§ **Data to use**:
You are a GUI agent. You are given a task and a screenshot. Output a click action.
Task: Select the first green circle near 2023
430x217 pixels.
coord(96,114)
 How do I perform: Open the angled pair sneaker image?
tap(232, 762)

--

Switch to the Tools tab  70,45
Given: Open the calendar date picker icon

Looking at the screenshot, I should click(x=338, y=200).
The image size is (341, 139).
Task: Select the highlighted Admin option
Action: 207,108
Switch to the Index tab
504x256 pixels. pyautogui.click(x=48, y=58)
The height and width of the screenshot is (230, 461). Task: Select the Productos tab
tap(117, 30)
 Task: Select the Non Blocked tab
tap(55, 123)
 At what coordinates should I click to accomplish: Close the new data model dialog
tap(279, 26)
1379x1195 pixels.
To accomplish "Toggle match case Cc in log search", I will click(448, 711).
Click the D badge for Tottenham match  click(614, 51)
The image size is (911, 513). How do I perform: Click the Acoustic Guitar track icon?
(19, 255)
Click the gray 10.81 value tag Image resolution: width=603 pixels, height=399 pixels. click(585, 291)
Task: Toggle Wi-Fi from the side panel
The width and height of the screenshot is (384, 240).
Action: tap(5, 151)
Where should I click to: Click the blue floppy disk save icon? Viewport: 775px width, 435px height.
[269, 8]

§ **Work item**: Go through the listing above and find each line that contains "match", then copy it.

§ **Output of the task**:
To accomplish "Toggle match case Cc in log search", I will click(448, 711).
Click the D badge for Tottenham match  click(614, 51)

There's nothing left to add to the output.